* [EXCERPTED RECORDS]:
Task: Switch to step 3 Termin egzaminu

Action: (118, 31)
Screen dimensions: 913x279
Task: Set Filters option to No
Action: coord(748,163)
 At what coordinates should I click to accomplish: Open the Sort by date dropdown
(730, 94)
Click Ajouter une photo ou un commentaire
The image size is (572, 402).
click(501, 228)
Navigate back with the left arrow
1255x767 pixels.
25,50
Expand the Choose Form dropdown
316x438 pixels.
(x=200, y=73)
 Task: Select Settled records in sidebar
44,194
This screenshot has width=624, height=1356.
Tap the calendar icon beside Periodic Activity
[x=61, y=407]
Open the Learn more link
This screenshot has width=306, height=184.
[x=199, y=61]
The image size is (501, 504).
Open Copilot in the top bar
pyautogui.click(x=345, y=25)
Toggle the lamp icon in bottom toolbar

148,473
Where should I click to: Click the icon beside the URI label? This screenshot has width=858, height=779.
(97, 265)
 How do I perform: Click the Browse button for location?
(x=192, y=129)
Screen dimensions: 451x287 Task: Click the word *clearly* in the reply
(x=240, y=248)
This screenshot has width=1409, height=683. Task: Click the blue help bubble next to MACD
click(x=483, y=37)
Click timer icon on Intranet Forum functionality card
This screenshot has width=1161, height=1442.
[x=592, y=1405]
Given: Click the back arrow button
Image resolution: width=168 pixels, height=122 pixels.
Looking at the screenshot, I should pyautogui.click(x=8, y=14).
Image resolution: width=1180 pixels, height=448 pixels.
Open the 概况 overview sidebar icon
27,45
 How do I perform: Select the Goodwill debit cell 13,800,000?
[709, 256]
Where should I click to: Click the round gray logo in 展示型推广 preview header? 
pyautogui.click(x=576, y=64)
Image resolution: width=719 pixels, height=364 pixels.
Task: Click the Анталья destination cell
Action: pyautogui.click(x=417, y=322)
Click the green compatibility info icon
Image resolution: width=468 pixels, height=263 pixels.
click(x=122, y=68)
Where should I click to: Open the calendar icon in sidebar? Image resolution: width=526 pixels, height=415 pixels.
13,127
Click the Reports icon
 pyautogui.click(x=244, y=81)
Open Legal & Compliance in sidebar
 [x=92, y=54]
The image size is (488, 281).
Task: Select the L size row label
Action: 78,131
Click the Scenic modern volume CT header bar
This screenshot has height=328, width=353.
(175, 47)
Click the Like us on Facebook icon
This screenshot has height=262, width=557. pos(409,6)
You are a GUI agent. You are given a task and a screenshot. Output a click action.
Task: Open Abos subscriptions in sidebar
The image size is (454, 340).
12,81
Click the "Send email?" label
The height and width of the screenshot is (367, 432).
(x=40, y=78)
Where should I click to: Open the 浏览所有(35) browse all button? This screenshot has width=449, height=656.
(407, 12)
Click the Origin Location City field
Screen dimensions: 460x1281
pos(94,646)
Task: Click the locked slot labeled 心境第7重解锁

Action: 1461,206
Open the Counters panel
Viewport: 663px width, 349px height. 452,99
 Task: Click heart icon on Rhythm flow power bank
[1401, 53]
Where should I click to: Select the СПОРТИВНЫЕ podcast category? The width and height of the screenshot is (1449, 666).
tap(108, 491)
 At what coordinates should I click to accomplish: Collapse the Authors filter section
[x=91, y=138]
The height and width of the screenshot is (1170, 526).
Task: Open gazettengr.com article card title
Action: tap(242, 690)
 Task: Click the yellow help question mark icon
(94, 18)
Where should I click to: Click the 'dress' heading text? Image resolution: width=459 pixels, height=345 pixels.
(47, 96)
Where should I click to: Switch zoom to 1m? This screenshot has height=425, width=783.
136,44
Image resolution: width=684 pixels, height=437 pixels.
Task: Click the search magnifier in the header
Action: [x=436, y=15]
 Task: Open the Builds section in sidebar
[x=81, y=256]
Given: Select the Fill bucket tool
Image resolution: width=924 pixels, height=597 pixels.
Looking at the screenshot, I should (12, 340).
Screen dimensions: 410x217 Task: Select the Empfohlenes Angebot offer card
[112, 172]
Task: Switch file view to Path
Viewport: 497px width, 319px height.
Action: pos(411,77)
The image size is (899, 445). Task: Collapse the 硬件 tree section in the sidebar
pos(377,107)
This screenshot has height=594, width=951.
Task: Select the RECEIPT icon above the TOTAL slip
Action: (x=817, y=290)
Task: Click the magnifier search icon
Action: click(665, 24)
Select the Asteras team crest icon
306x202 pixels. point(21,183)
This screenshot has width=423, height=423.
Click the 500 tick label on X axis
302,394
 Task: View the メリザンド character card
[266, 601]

* [WORK REQUEST]: Give back the full listing exactly as it stands above.

* [EXPECTED ANSWER]:
Task: Switch to step 3 Termin egzaminu

Action: (118, 31)
Screen dimensions: 913x279
Task: Set Filters option to No
Action: coord(748,163)
 At what coordinates should I click to accomplish: Open the Sort by date dropdown
(730, 94)
Click Ajouter une photo ou un commentaire
The image size is (572, 402).
click(501, 228)
Navigate back with the left arrow
1255x767 pixels.
25,50
Expand the Choose Form dropdown
316x438 pixels.
(x=200, y=73)
 Task: Select Settled records in sidebar
44,194
This screenshot has width=624, height=1356.
Tap the calendar icon beside Periodic Activity
[x=61, y=407]
Open the Learn more link
This screenshot has width=306, height=184.
[x=199, y=61]
The image size is (501, 504).
Open Copilot in the top bar
pyautogui.click(x=345, y=25)
Toggle the lamp icon in bottom toolbar

148,473
Where should I click to: Click the icon beside the URI label? This screenshot has width=858, height=779.
(97, 265)
 How do I perform: Click the Browse button for location?
(x=192, y=129)
Screen dimensions: 451x287 Task: Click the word *clearly* in the reply
(x=240, y=248)
This screenshot has width=1409, height=683. Task: Click the blue help bubble next to MACD
click(x=483, y=37)
Click timer icon on Intranet Forum functionality card
This screenshot has width=1161, height=1442.
[x=592, y=1405]
Given: Click the back arrow button
Image resolution: width=168 pixels, height=122 pixels.
Looking at the screenshot, I should pyautogui.click(x=8, y=14).
Image resolution: width=1180 pixels, height=448 pixels.
Open the 概况 overview sidebar icon
27,45
 How do I perform: Select the Goodwill debit cell 13,800,000?
[709, 256]
Where should I click to: Click the round gray logo in 展示型推广 preview header? 
pyautogui.click(x=576, y=64)
Image resolution: width=719 pixels, height=364 pixels.
Task: Click the Анталья destination cell
Action: pyautogui.click(x=417, y=322)
Click the green compatibility info icon
Image resolution: width=468 pixels, height=263 pixels.
click(x=122, y=68)
Where should I click to: Open the calendar icon in sidebar? Image resolution: width=526 pixels, height=415 pixels.
13,127
Click the Reports icon
 pyautogui.click(x=244, y=81)
Open Legal & Compliance in sidebar
 [x=92, y=54]
The image size is (488, 281).
Task: Select the L size row label
Action: 78,131
Click the Scenic modern volume CT header bar
This screenshot has height=328, width=353.
(175, 47)
Click the Like us on Facebook icon
This screenshot has height=262, width=557. pos(409,6)
You are a GUI agent. You are given a task and a screenshot. Output a click action.
Task: Open Abos subscriptions in sidebar
The image size is (454, 340).
12,81
Click the "Send email?" label
The height and width of the screenshot is (367, 432).
(x=40, y=78)
Where should I click to: Open the 浏览所有(35) browse all button? This screenshot has width=449, height=656.
(407, 12)
Click the Origin Location City field
Screen dimensions: 460x1281
pos(94,646)
Task: Click the locked slot labeled 心境第7重解锁

Action: 1461,206
Open the Counters panel
Viewport: 663px width, 349px height. 452,99
 Task: Click heart icon on Rhythm flow power bank
[1401, 53]
Where should I click to: Select the СПОРТИВНЫЕ podcast category? The width and height of the screenshot is (1449, 666).
tap(108, 491)
 At what coordinates should I click to accomplish: Collapse the Authors filter section
[x=91, y=138]
The height and width of the screenshot is (1170, 526).
Task: Open gazettengr.com article card title
Action: tap(242, 690)
 Task: Click the yellow help question mark icon
(94, 18)
Where should I click to: Click the 'dress' heading text? Image resolution: width=459 pixels, height=345 pixels.
(47, 96)
Where should I click to: Switch zoom to 1m? This screenshot has height=425, width=783.
136,44
Image resolution: width=684 pixels, height=437 pixels.
Task: Click the search magnifier in the header
Action: [x=436, y=15]
 Task: Open the Builds section in sidebar
[x=81, y=256]
Given: Select the Fill bucket tool
Image resolution: width=924 pixels, height=597 pixels.
Looking at the screenshot, I should (12, 340).
Screen dimensions: 410x217 Task: Select the Empfohlenes Angebot offer card
[112, 172]
Task: Switch file view to Path
Viewport: 497px width, 319px height.
Action: pos(411,77)
The image size is (899, 445). Task: Collapse the 硬件 tree section in the sidebar
pos(377,107)
This screenshot has height=594, width=951.
Task: Select the RECEIPT icon above the TOTAL slip
Action: (x=817, y=290)
Task: Click the magnifier search icon
Action: click(665, 24)
Select the Asteras team crest icon
306x202 pixels. point(21,183)
This screenshot has width=423, height=423.
Click the 500 tick label on X axis
302,394
 Task: View the メリザンド character card
[266, 601]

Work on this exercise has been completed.